## WORK ITEM
Go to the line holding "Bright Horizons Family Solutions (283, 764)" in the entries below and write out exactly every line down to and including the line holding "2020 Agenda (90, 1226)".

## DATASET EXTRACT
★ ★ ★ ★ ★ ★ ★

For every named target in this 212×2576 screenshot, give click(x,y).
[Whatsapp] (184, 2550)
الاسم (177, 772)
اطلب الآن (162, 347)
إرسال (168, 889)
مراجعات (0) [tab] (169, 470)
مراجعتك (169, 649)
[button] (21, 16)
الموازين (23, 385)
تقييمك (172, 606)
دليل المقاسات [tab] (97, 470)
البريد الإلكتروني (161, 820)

★ ★ ★ ★ ★ ★ ★

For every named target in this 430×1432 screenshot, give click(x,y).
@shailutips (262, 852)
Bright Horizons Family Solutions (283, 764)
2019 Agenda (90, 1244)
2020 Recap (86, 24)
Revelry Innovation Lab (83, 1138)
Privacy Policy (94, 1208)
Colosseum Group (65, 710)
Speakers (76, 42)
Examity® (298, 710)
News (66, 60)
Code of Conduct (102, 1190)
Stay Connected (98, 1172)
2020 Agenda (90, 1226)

★ ★ ★ ★ ★ ★ ★

## ANSWER BOX
Bright Horizons Family Solutions (283, 764)
2019 Agenda (90, 1244)
2020 Recap (86, 24)
Revelry Innovation Lab (83, 1138)
Privacy Policy (94, 1208)
Colosseum Group (65, 710)
Speakers (76, 42)
Examity® (298, 710)
News (66, 60)
Code of Conduct (102, 1190)
Stay Connected (98, 1172)
2020 Agenda (90, 1226)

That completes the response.